- **WHAT TO PRODUCE**
Return everything from the start of the data down to the line containing "Looking at the", word for word, with both ends included. Leave the pictures out of your answer.
:: EXTRACTED INFORMATION
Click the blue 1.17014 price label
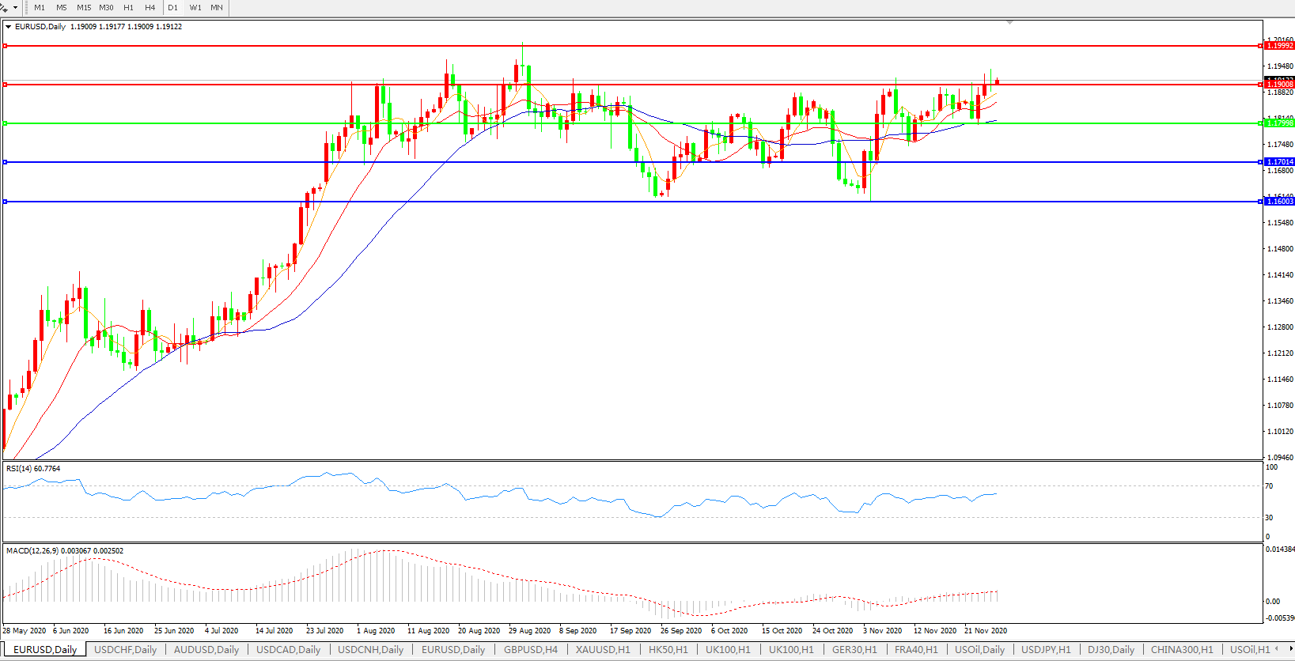 1279,162
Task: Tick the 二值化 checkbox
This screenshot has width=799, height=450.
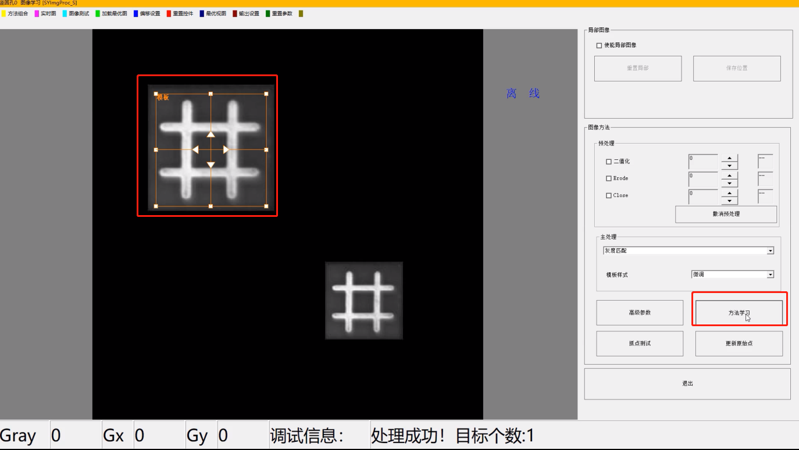Action: point(609,162)
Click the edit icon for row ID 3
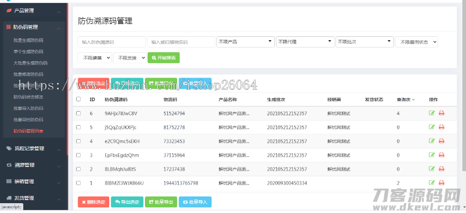The image size is (466, 213). [x=432, y=155]
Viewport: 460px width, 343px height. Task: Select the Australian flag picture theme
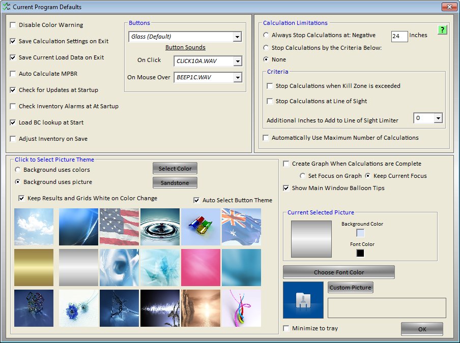(241, 227)
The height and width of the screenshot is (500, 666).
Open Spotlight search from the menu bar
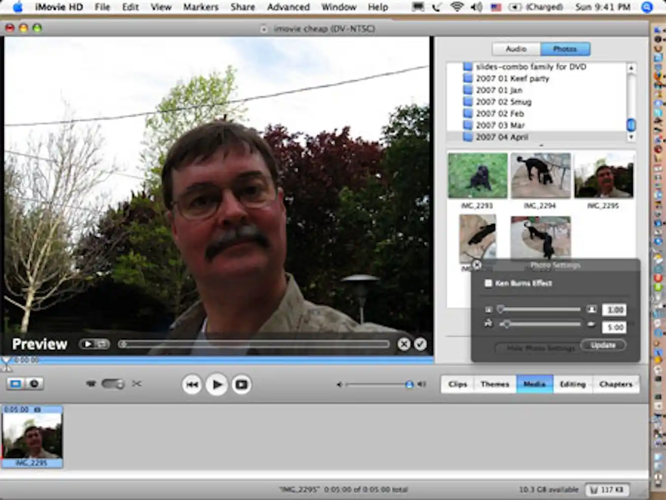point(646,7)
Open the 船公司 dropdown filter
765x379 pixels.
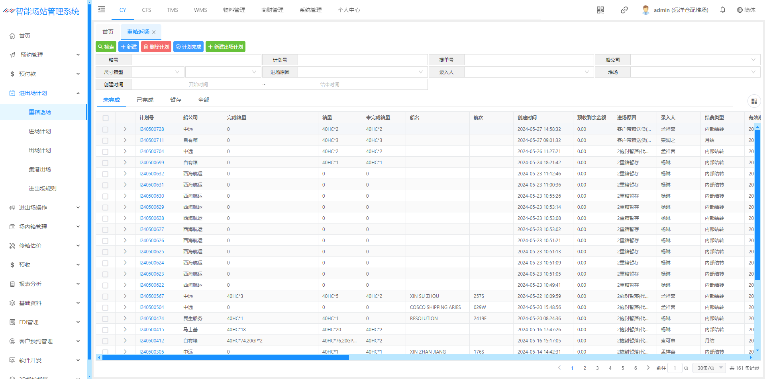tap(695, 60)
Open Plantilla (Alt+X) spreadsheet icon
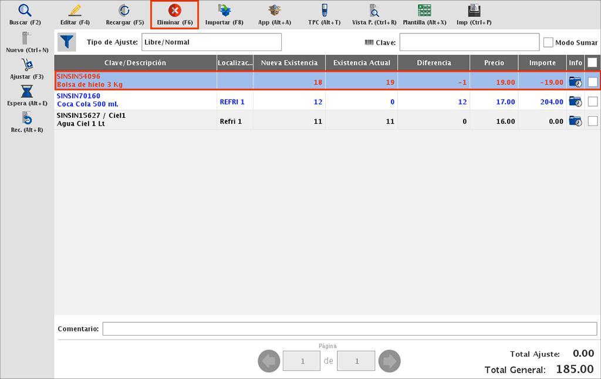The height and width of the screenshot is (379, 601). 424,11
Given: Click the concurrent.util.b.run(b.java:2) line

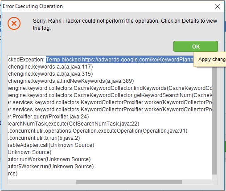Looking at the screenshot, I should (x=44, y=138).
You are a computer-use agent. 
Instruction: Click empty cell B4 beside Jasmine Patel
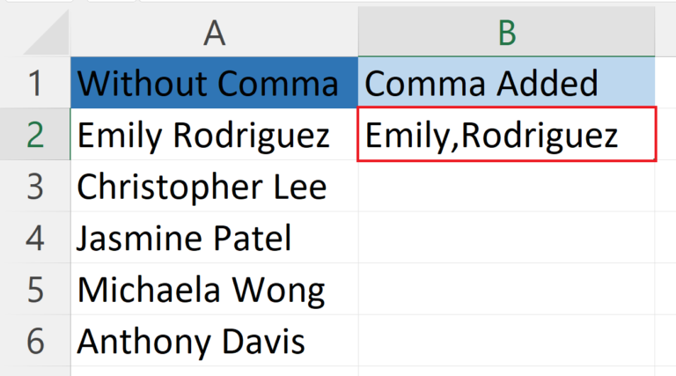pyautogui.click(x=506, y=238)
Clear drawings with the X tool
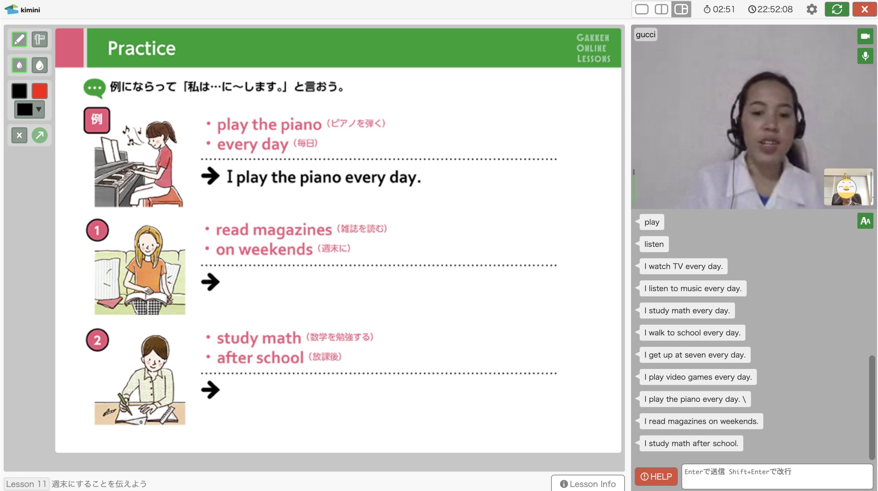 (x=19, y=135)
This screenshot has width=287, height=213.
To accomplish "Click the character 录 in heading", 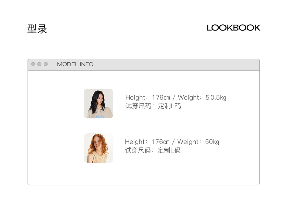I will coord(42,29).
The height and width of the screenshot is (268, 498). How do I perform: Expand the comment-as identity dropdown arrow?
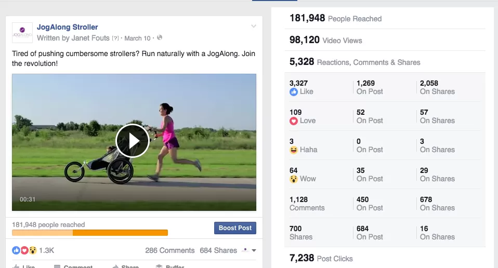coord(254,251)
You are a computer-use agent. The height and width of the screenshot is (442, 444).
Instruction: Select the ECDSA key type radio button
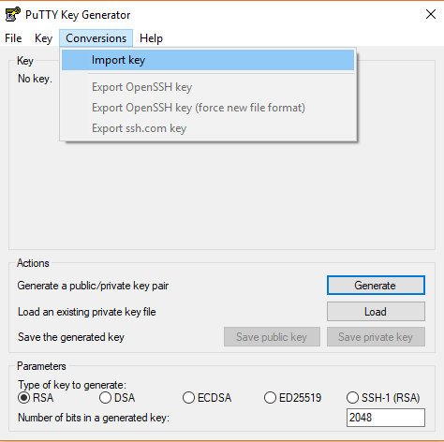[x=188, y=398]
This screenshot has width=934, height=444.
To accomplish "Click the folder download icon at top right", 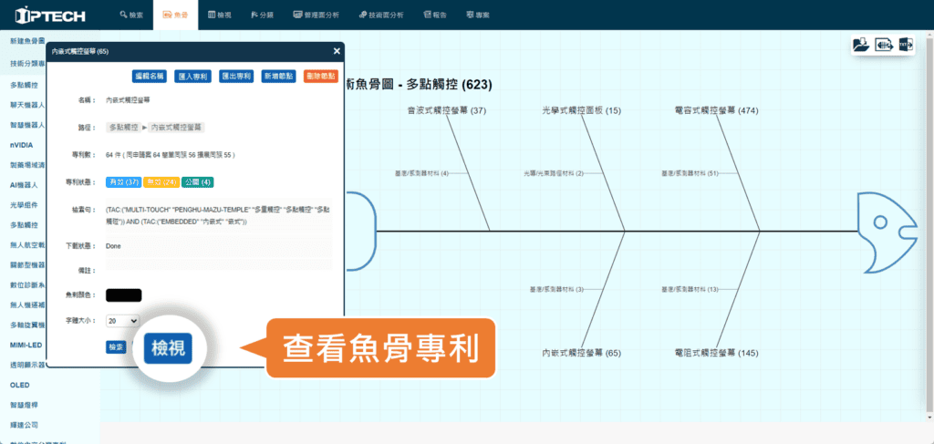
::::
- **FINISHED ANSWER**
Click the blue 1.17014 price label
 1279,162
Task: Tick the 二值化 checkbox
This screenshot has width=799, height=450.
Action: point(609,162)
Click the edit icon for row ID 3
The image size is (466, 213). [x=432, y=155]
Viewport: 460px width, 343px height. Task: Select the Australian flag picture theme
(241, 227)
The height and width of the screenshot is (500, 666).
Open Spotlight search from the menu bar
point(646,7)
Open the 船公司 dropdown filter
765x379 pixels.
tap(695, 60)
Open Plantilla (Alt+X) spreadsheet icon
The height and width of the screenshot is (379, 601). 424,11
Given: Click the concurrent.util.b.run(b.java:2) line

Looking at the screenshot, I should (x=44, y=138).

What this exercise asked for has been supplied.